Exosomes Derived From IL-1b-primed MSCs Inhibit IL-1β And TNF-α-mediated Inflammatory Response In SW982 Cells

초록

Purpose The present study investigated the anti-inflammatory effect and mechanism of exosomes derived from IL-1β-primed MSCs in IL-1β and TNF-α treated SW982 human synovial cells. Methods and Materials Exosomes were isolated using Exo quick from the supernatant of un-primed or IL-1b-primed MSCs at 15-20 ug/ ml (MSC-Exo vs IL-1b MSC-Exo). The size and morphology of exosomes were characterized by nanoparticle tracking analysis (NTA) and scanning electron microscope (SEM), respectively. Markers of exosome were analyzed by Western blotting. SW982 cells were treated with IL-β (10 ng/ ml) and TNF-α (25 ng/ ml) as an synovial inflammatory model in the presence of MSCs-Exo or IL-β MSCs-Exo for 24h. The expression of inflammation-related genes of IL-1, IL-6 and MCP-1 was examined by real-time RT-PCR. miRNA levels in cells and in isolated exosomes were also examined using real-time RT-PCR. Levels of IkBα and p-IkBα were examined by Western blotting as a down-stream of the inflammatory signal. Results Exosomes isolated from both unprimed and IL-1b-primed MSCs showed round morphology and approximately 30-300 nm in size.

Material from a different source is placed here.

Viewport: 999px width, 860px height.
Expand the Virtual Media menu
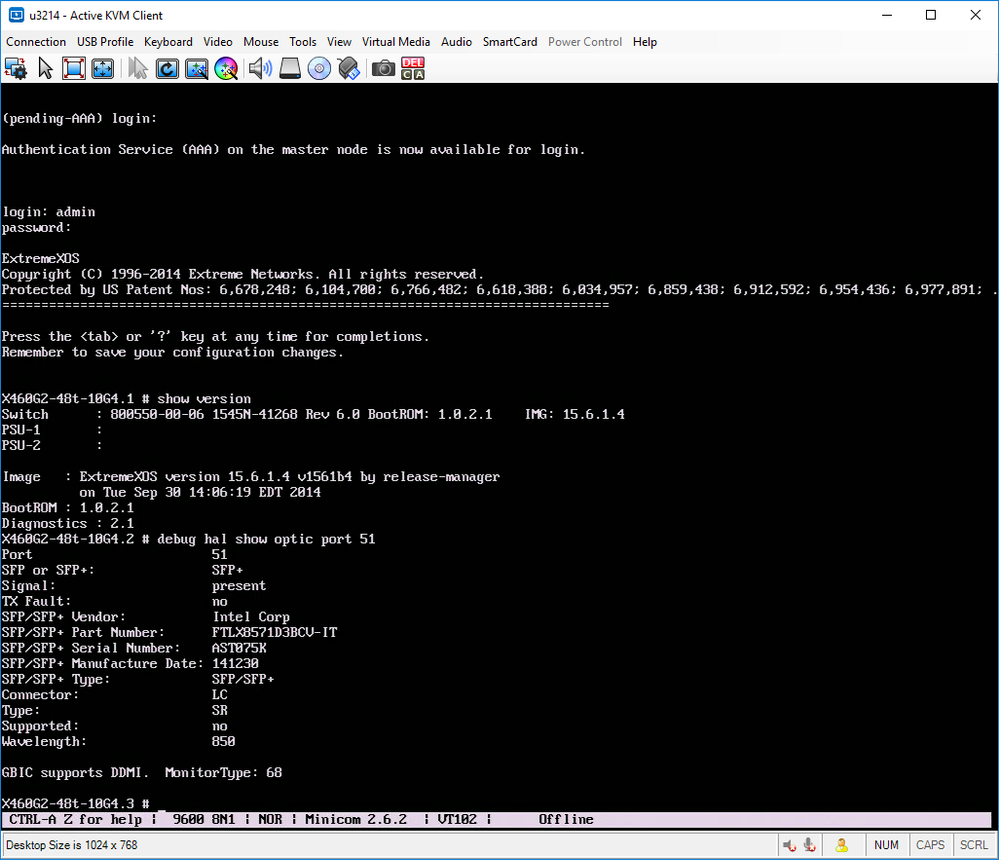[x=396, y=42]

Both of them also expressed CD9, CD63 and CD81 at similar levels in western blot analysis. In the IL-1β and TNF-α induced inflammatory model in SW982 cells, IL-1β MSC-Exo showed higher ability than MSCs-Exo to inhibit expression of IL-1β, IL-6 and MCP-1. miRNA 147b was identified at higher levels in IL-1β MSC-Exo than in MSC-Exo among anti-inflammatory miRNAs examined. The amount of IκBα was higher in IL-1β and TNF-α-treated SW982 in the presence of IL-1β MSC-Exo, implicating its role in the anti-inflammatory pathway of miRNA 147b.